▶ **LEESTEKST**
====

Michel-Richard Delalande
Michel-Richard Delalande | ||||
---|---|---|---|---|
Michel-Richard de Lalande | ||||
Algemene informatie | ||||
Land | Frankrijk | |||
Geboortedatum | 15 december 1657 | |||
Geboorteplaats | Parijs | |||
Overlijdensdatum | 18 juni 1726 | |||
Overlijdensplaats | Versailles | |||
Werk | ||||
Beroep | componist, organist, clavecinist | |||
Actieve periode | 1680 - | |||
Kunst | ||||
Muziekinstrument | orgel, klavecimbel | |||
Genre | klassieke muziek, barokmuziek | |||
Persoonlijk | ||||
Talen | Frans | |||
Diversen | ||||
Prijzen en onderscheidingen | Orde van Sint-Michiel | |||
De informatie in deze infobox is afkomstig van Wikidata. U kunt die informatie bewerken. | ||||
|
Michel-Richard Delalande, ook Lalande of De la Lande (Parijs, 15 december 1657 - Versailles, 18 juni 1726) was een Franse componist die zich met name heeft toegelegd op het componeren van religieuze muziek, en in het bijzonder grands motets.
Gegevens over zijn jeugd zijn schaars en deels gebaseerd op de Discours sur la vie et les ouvrages de M. De la Lande van – naar waarschijnlijkheid – Alexandre Tannevot, dat als voorwoord diende voor de postume uitgave van 40 grands motets van Delalande. Ook over Delalandes muzikale vorming is geen informatie beschikbaar, behalve dat hij viool en klavecimbel en orgel leerde spelen.
Hij werd leraar klavecimbel van de dochter van de Maréchal de Noailles, die hem bij Lodewijk XIV aanbeval als leraar voor zijn en Mme. de Montespans dochters Louise Françoise (Mlle. de Nantes) en Françoise Marie (Mlle. de Blois). Delalande werd daarnaast organist van vier Parijse kerken, de Saint Louis, de Petit Saint Antoine, de Saint Jean-en-Grève en de Saint-Gervais. Van de laatste kerk werd hij na de dood van de hoofdorganist Charles Couperin gecontracteerd om te blijven tot Charles' zoon François Couperin 18 jaar was. Na Delalandes benoeming als sous-maître in de Chapelle royale in 1683 nam François Couperin al eerder de taken over. Ook verplichtingen als organist van de Saint Jean-en-Grève moest hij opgeven door toenemende verplichtingen aan het hof.

====

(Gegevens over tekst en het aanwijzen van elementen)
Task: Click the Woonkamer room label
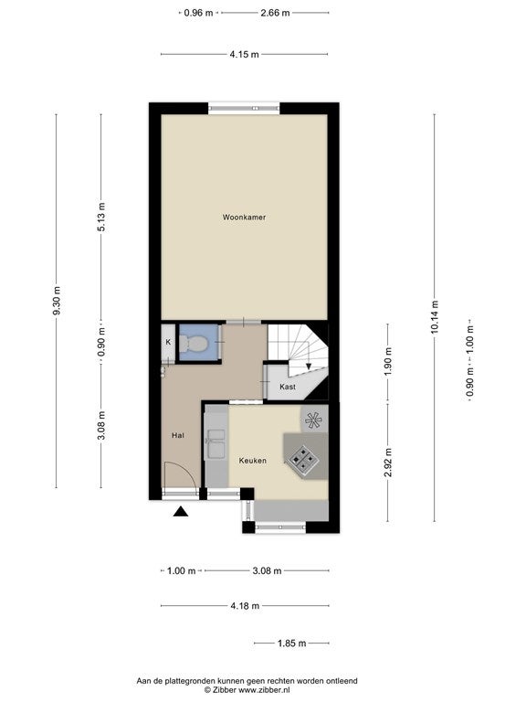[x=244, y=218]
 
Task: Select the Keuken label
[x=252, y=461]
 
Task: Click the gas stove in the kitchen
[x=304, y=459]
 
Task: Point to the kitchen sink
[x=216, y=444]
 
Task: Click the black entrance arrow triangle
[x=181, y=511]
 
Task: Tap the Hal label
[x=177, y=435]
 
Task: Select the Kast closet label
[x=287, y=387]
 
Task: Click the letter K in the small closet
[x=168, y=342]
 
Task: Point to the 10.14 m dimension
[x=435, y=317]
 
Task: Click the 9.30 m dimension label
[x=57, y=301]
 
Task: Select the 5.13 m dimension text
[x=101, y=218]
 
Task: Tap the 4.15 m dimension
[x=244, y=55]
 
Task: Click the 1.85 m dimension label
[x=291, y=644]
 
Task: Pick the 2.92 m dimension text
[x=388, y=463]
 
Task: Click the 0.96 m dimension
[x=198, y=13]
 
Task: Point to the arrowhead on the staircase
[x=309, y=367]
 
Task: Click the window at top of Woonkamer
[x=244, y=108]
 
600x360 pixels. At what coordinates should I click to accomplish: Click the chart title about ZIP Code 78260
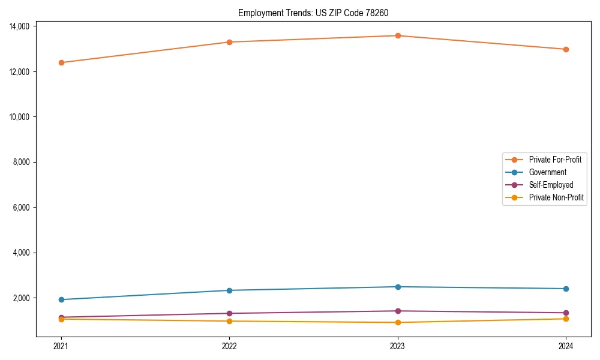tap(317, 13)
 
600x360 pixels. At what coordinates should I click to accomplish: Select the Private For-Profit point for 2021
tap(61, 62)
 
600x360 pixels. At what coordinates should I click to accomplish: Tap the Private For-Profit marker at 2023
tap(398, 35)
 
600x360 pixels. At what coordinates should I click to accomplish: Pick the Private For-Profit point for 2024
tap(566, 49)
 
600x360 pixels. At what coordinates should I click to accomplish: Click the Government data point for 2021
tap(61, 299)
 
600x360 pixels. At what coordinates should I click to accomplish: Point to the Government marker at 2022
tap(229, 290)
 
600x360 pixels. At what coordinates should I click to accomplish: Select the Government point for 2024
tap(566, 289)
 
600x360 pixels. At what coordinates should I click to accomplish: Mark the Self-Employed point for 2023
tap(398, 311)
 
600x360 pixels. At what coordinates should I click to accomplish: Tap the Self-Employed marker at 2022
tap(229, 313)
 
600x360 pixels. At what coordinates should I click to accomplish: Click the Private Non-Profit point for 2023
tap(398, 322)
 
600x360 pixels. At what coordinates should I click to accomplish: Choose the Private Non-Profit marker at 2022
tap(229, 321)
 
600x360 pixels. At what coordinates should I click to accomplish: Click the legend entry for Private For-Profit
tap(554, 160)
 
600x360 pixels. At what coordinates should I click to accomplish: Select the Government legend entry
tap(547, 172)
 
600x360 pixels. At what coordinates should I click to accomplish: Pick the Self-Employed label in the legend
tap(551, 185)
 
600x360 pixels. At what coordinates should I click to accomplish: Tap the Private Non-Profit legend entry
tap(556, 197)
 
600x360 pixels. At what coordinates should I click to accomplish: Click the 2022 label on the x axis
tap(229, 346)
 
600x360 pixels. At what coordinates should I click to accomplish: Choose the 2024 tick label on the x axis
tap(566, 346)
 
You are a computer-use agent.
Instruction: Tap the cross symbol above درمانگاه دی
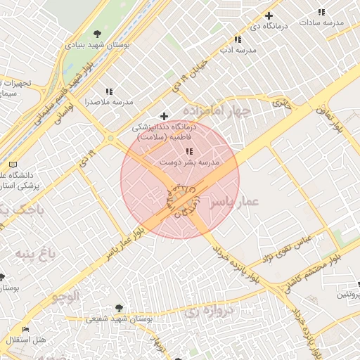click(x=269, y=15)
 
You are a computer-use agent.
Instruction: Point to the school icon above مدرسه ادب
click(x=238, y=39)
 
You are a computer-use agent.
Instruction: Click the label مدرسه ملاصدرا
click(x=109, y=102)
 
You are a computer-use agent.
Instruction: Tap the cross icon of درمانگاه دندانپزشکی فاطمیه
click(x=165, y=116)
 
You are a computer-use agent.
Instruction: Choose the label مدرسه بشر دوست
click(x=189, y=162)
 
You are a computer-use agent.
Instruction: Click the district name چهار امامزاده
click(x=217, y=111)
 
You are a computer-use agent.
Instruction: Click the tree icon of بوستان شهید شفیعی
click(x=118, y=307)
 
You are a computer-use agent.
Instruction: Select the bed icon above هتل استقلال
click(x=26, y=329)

====

▶ **DOE DIT**
Schrijf uit de tekst over Michel-Richard Delalande woord voor woord het stuk over tussen "Gegevens over zijn" en "orgel leerde spelen.", beide inbegrepen.

▶ **ANTWOORD**
Gegevens over zijn jeugd zijn schaars en deels gebaseerd op de Discours sur la vie et les ouvrages de M. De la Lande van – naar waarschijnlijkheid – Alexandre Tannevot, dat als voorwoord diende voor de postume uitgave van 40 grands motets van Delalande. Ook over Delalandes muzikale vorming is geen informatie beschikbaar, behalve dat hij viool en klavecimbel en orgel leerde spelen.